İnternette dolaşan ‘Atiye’deki Cübbeli’ videosunu izlemişsinizdir. Elinde mikrofon, karşısında kameraman, Atiye Sokak’tan geçerken ortalığın ne kadar dinden imandan çıktığını anlatıyor cübbeli sunucumuz! Ne olabilir ki o sokakta, bildiğin Atiye işte. Cübbeli sunucunun anlattıklarına bakılsa, sanırsınız Atiye Sokak’taki masaların üzerinde ön sevişme halinde insanlar. Yani her zamanki gibi masalarında yemek yiyen insanlar var. Dünyanın her yerinde olduğu gibi içerek, yiyerek günlerini geçiriyorlar. Gündelik sıkıntılardan kendilerini biraz az olsun uzaklaştırmaya çalışıyorlar. Çünkü yarın sabah olduğunda yine sıkıcı işlerine dönüp, hayatın ağırlığı karşısında bükülmeye devam edecekler. “Yüce ceddimizin kadınları burunlarının ucunu göstermezken, buradaki kadınların göbeklerine kadar her şeyi açıkta” diye geçtiği yerde bir tane bile öyle giyinmiş kadın yok. (Olsa ne olacak ki zaten.) Cübbeli sunucu, hızını alamayıp Osmanlı’nın ardından 80 sene içinde ne kadar dejenere bir toplum haline geldiğimizi de tekrarladı durdu. Hani o anda Atiye’deki masaların birinde olsam sunucu beyi kolundan tutarak “Abi Osmanlı dönemi kapanalı çok oluyor, siz arada birkaç bölümü atladınız galiba” diye acı gerçeği söylerdim.
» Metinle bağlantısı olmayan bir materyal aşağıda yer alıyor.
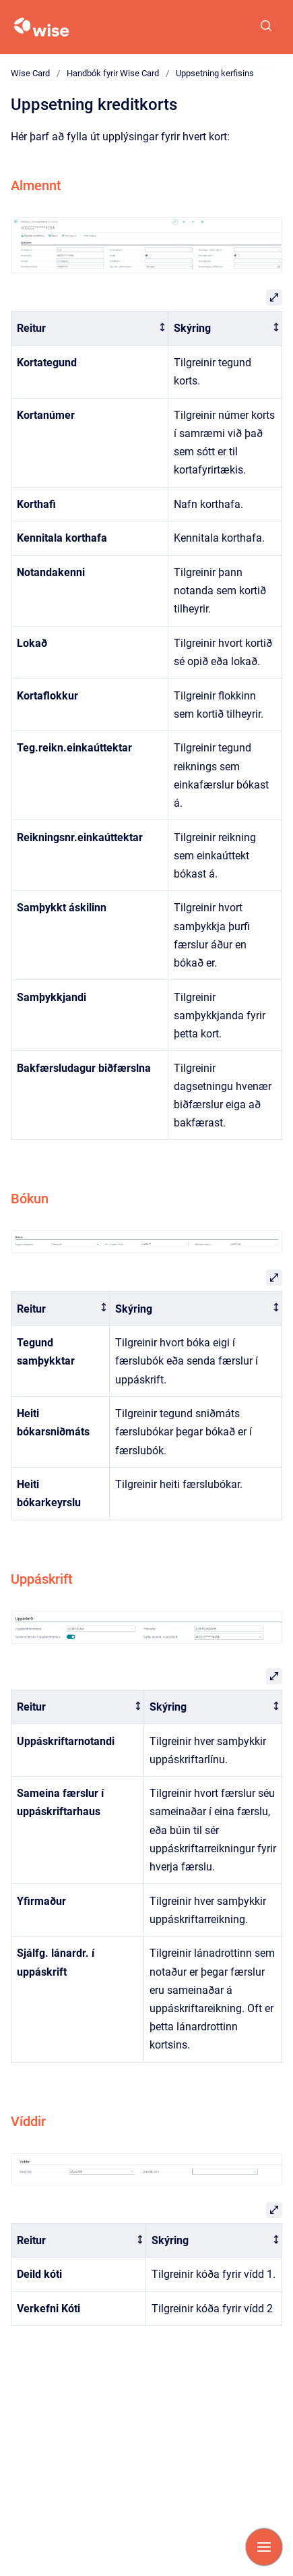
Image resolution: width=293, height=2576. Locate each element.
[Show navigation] (264, 2547)
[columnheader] (89, 329)
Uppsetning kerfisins (215, 73)
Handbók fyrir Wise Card (113, 73)
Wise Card (30, 73)
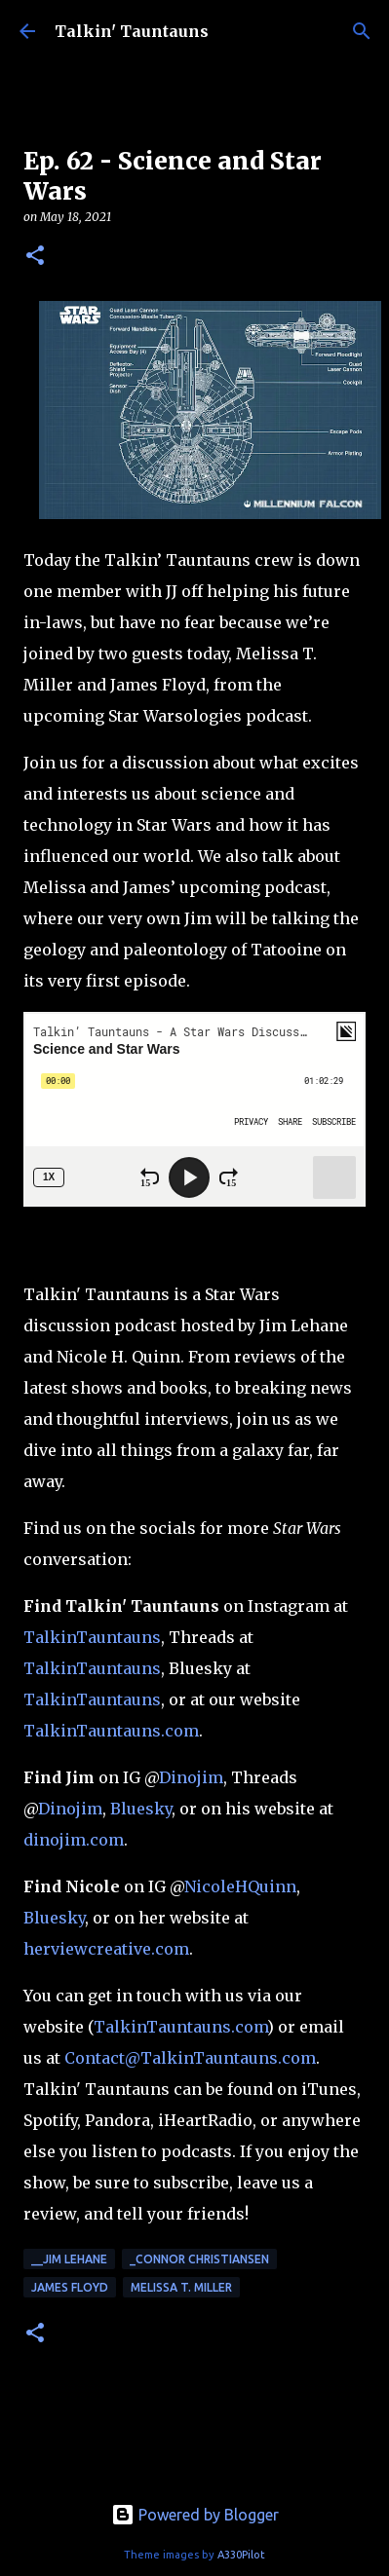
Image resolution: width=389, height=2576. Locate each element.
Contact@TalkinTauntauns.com (190, 2058)
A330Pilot (241, 2554)
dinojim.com (73, 1839)
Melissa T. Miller (181, 2287)
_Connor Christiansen (199, 2259)
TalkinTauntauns (92, 1637)
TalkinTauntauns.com (111, 1730)
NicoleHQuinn (240, 1886)
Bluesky (141, 1808)
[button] (35, 256)
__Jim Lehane (69, 2259)
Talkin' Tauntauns (132, 31)
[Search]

Bazen bu tip kişiliklerin geriye dönme isteklerinin aslında sadece ve sadece “çok kadınlı döneme geri dönüş” isteği olduğunu düşünüyorum. Kadınların göbeğine o kadar takmıştı ki, insanın aklına başka bir şey gelmiyor cidden.
Atiye’de gürültülü komşu
Nişanataşı Atiye Sokak’ın trafiğe kapatılmasından, yeni mekânlar açılarak hareketli hale gelmesine kadar geçen bütün sürece şahit olmuşumdur. O zaman eğlenebileceğimiz bir Salomanje vardı. Sonra seçenekler gelişti, yemek zevkinize göre takılabileceğiniz Atiye mekânlarının sayısı arttı. Atiye’deki mekânların hepsi aynı yönde ilerlerken geçen perşembe Blush Atiye’den yükselen canlı müzik sesleri o huzurlu Atiye’yi Marmaris Barlar Sokağı’na çevirdi valla. Önce eğlencesine karaoke yapılıyor zannettik ama iş uzayınca anladık gerçeği. Blush’ın yan komşusu Hardal’da arkadaşlarla yemek yemeye çalışmamızı kâbus haline döndüren eğlence, canlı müzikten sonra yüksek sesli bakkal müziğine döndü. Umarım bu geçici bir rahatsızlıktır, Atiye’nin havasını bozmaya gerek yok sanki.
OLAN BiTEN
- MICHAEL Jackson’ın yeni albümü Xscape’in kutlaması ve Sony’nin yeni telefonu Xperia Z2’nin tanıtımı aynı partide yapıldı. Garajistanbul’daki partide Jacko şarkıları hepimize çok iyi gelirken sahneye popun kralı taklidiyle Atilla Taş’ın gelmesi biraz soğuk bir şaka oldu. Ama Allah’tan yeni telefon ve Xscape’deki şarkılar her şeyin önündeydi.
- SEYFİ Dursunoğlu, nam-ı diğer Huysuz Virjin. İkisine de sevgim ve saygım sonsuz. Sahnede yaptığı devrimleri ve rahatlığı günümüzün her şekilde kasan starlarına bakınca daha da iyi hissediliyor. Sanatı adına örnek alınması gereken bir sürü yönü varken şimdi bir de tüm mal varlığını Çağdaş Yaşamı Destekleme Derneği’ne bağışladığını öğrenince örnek olarak alınma katsayısı tavan yaptı.
- ALTERNATİF kafasına bayıldığım Emir Yargın yeni single’ı “Kanka Olurduk Ölümüne” yi piyasaya çıkardı. Sözleri duyunca esprili bir şarkıyla karşı karşıya olduğumuzu düşündüm ama duygusu yüksek, elektroniği kıvamında bir şarkıyla karşılaştım. Birbirine benzer pop işlerden sıkılanlar için yararlı bir yapım.